■ Records shown ■
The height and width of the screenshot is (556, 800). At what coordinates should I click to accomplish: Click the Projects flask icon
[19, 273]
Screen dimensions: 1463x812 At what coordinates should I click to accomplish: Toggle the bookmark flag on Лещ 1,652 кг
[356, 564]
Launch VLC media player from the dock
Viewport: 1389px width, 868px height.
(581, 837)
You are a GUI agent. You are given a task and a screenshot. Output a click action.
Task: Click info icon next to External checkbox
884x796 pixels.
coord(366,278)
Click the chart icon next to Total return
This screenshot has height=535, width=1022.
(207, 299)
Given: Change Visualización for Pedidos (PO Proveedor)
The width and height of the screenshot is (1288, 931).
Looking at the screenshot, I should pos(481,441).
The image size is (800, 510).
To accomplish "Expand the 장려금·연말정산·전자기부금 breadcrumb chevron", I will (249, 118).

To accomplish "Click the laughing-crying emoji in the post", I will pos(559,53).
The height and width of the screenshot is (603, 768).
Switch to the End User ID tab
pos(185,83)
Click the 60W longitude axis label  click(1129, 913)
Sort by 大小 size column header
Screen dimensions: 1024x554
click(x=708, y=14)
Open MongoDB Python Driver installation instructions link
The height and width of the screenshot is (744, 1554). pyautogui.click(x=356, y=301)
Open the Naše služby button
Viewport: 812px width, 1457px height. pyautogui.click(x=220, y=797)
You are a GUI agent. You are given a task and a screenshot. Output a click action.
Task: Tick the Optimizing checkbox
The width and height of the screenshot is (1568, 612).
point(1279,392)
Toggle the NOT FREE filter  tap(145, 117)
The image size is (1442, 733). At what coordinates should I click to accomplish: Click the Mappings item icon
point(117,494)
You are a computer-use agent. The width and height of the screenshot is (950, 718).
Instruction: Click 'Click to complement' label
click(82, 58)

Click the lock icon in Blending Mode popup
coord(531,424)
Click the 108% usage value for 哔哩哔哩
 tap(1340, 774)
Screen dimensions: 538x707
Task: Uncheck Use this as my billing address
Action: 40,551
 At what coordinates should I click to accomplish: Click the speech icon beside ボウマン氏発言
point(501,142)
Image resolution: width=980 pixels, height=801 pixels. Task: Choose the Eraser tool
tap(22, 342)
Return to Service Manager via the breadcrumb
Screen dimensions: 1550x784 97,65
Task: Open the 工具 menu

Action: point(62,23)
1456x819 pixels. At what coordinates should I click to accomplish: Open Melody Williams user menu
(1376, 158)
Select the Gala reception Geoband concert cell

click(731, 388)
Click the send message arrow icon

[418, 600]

■ Aim of the exercise ■
Print every one of the lines above, unchanged and in the same order.

■ Solution for this exercise ■
The height and width of the screenshot is (556, 800). At what coordinates should I click to accomplish: Click the Projects flask icon
[19, 273]
Screen dimensions: 1463x812 At what coordinates should I click to accomplish: Toggle the bookmark flag on Лещ 1,652 кг
[356, 564]
Launch VLC media player from the dock
Viewport: 1389px width, 868px height.
(581, 837)
You are a GUI agent. You are given a task and a screenshot. Output a click action.
Task: Click info icon next to External checkbox
884x796 pixels.
coord(366,278)
Click the chart icon next to Total return
This screenshot has height=535, width=1022.
(207, 299)
Given: Change Visualización for Pedidos (PO Proveedor)
The width and height of the screenshot is (1288, 931).
Looking at the screenshot, I should pos(481,441).
The image size is (800, 510).
To accomplish "Expand the 장려금·연말정산·전자기부금 breadcrumb chevron", I will (249, 118).

To accomplish "Click the laughing-crying emoji in the post", I will pos(559,53).
The height and width of the screenshot is (603, 768).
Switch to the End User ID tab
pos(185,83)
Click the 60W longitude axis label  click(1129, 913)
Sort by 大小 size column header
Screen dimensions: 1024x554
click(x=708, y=14)
Open MongoDB Python Driver installation instructions link
The height and width of the screenshot is (744, 1554). pyautogui.click(x=356, y=301)
Open the Naše služby button
Viewport: 812px width, 1457px height. pyautogui.click(x=220, y=797)
You are a GUI agent. You are given a task and a screenshot. Output a click action.
Task: Tick the Optimizing checkbox
The width and height of the screenshot is (1568, 612).
point(1279,392)
Toggle the NOT FREE filter  tap(145, 117)
The image size is (1442, 733). At what coordinates should I click to accomplish: Click the Mappings item icon
point(117,494)
You are a computer-use agent. The width and height of the screenshot is (950, 718).
Instruction: Click 'Click to complement' label
click(82, 58)

Click the lock icon in Blending Mode popup
coord(531,424)
Click the 108% usage value for 哔哩哔哩
 tap(1340, 774)
Screen dimensions: 538x707
Task: Uncheck Use this as my billing address
Action: 40,551
 At what coordinates should I click to accomplish: Click the speech icon beside ボウマン氏発言
point(501,142)
Image resolution: width=980 pixels, height=801 pixels. Task: Choose the Eraser tool
tap(22, 342)
Return to Service Manager via the breadcrumb
Screen dimensions: 1550x784 97,65
Task: Open the 工具 menu

Action: point(62,23)
1456x819 pixels. At what coordinates should I click to accomplish: Open Melody Williams user menu
(1376, 158)
Select the Gala reception Geoband concert cell

click(731, 388)
Click the send message arrow icon

[418, 600]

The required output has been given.